David Drew, Professor de Bioquímica na Universidade de Estocolmo, estava a estudar uma proteína chamada SLC9C1. Esta proteína é exclusiva dos espermatozóides e a sua função é trocar o sódio no exterior da célula com o hidrogénio no interior. Por outras palavras, é um tipo de proteína chamada "bomba de protões".

TRANSPORTAR IÕES PARA TRÁS E PARA A FRENTE

As bombas de protões encontram-se em praticamente todos os tipos de células, uma vez que são responsáveis pela regulação da acidez e pela manutenção de um pH estável no interior da célula. Isto acontece porque um ambiente demasiado ácido ou demasiado básico pode afectar o metabolismo, pelo que a acidez tem de ser mantida dentro de um intervalo muito específico. Dentro desse intervalo, as células são capazes de detectar pequenas variações e neutralizá-las para evitar danos.

No caso específico da SLC9C1, a bomba é activada quando recebe um dos sinais enviados pelo óvulo. Uma vez activada, começa a retirar protões do interior da célula e a introduzir sódio. Esta troca de iões diminui a acidez do interior do espermatozóide, o que, neste caso particular, activa a sua motilidade. Assim, devido a esta alteração do pH, os espermatozóides estão agora prontos para fazer a longa viagem até ao óvulo.

Na sua tentativa de compreender até a mais ínfima parte do mecanismo, o laboratório de Drew procurou compreender exactamente quais as alterações moleculares que ocorrem no SLC9C1 quando este se liga a um quimiorreceptor. Depois de excluir a maioria dos processos encontrados nestas bombas, parecia que a resposta era uma "faísca". Ou seja, graças a uma região especial da bomba, denominada DSV (Domínio Sensível à Voltagem), a SLC9C1 é activada por uma alteração da tensão da membrana celular. Este processo é exclusivo da SLC9C1, uma vez que todas as outras bombas de protões não possuem a maquinaria necessária para serem iniciadas por esta "faísca".

 

ved mehta
ILUSTRAÇÃO DE VED MEHTA, UNIVERSIDADE DE ESTOCOLMO

A ligação do quimioatraente ao espermatozóide provoca uma mudança de voltagem que ativa o transportador SLC9C1.  Uma vez activada, a proteína SLC9C1 troca Na+ por iões H+, o que torna o flagelo do espermatozóide mais alcalino e, juntamente com o AMPc, leva à abertura de canais de Ca2+, resultando num movimento dirigido do espermatozóide.

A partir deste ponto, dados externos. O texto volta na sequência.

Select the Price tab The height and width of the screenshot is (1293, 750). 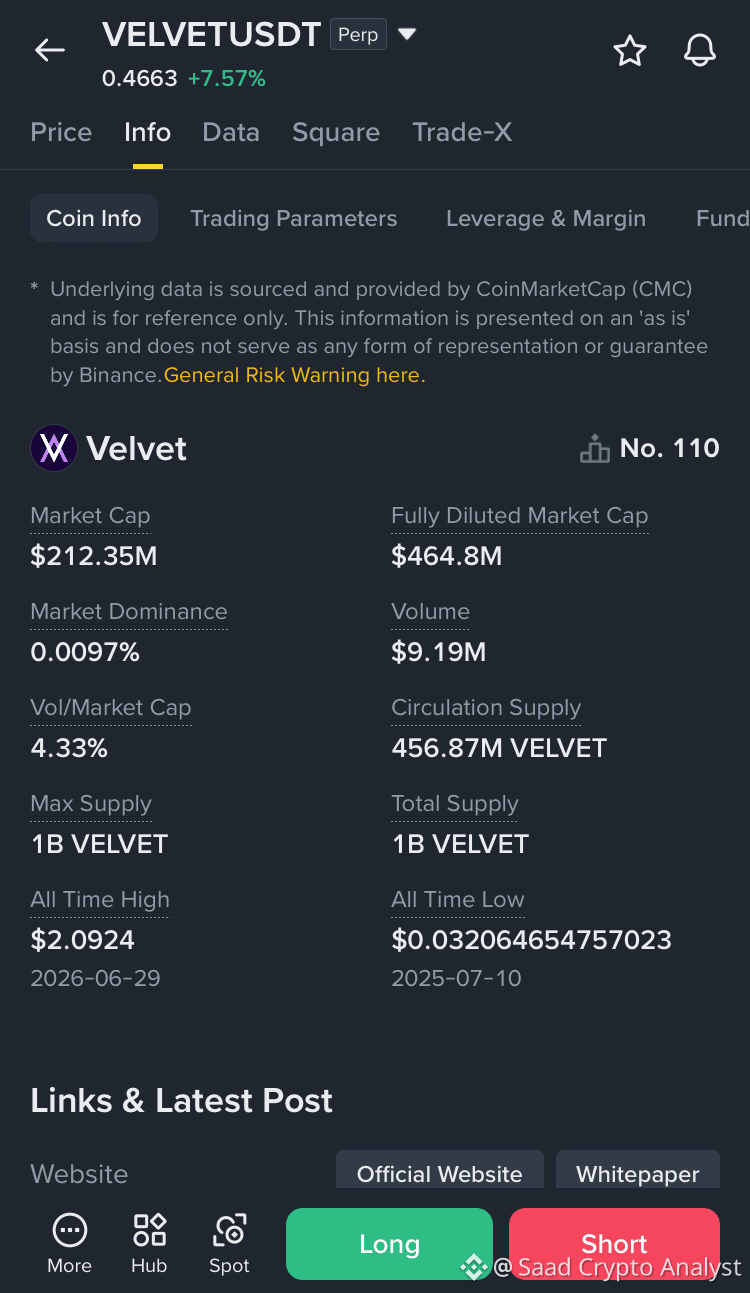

Esta sequência de eventos, presente em espécies tão distantes como os corais e o homem, é essencial para a fecundação.

UMA DESCOBERTA ELECTRIZANTE

Nas palavras de Drew, esta é uma descoberta surpreendente e emocionante. Estudar como a natureza conseguiu criar este "interruptor biológico" abre a porta à criação de proteínas sintéticas que podem ser activadas por este mecanismo. Assim, poderiam ser desenvolvidos novos medicamentos ou, aprendendo a bloqueá-lo, poderiam ser desenvolvidos contraceptivos masculinos mais eficazes.

Nas conclusões, os investigadores sublinham que este trabalho não se refere apenas ao esperma. O que é realmente revolucionário nesta descoberta é o facto de terem descoberto como uma bomba de protões pode ser transformada num receptor que activa processos celulares através deste mecanismo.

A SLC9C1 é, até à data, a única bomba de protões controlada por voltagem, uma característica que se pensava ser exclusiva de outras proteínas chamadas "canais iónicos". Revelou, assim, novos mecanismos celulares, até então desconhecidos.

No entanto, não deixa de ser surpreendente. Esta mudança de voltagem é o "gatilho" que dá início à primeira corrida que faremos na nossa vida, até ao óvulo. Aí, centenas, ou milhares de espermatozóides tentarão atravessar a zona pelúcida para se juntarem gâmeta a gâmeta e produzirem a fecundação. Entrando num território mais poético do que científico, quase se poderia dizer que estes investigadores descobriram a "faísca" da vida.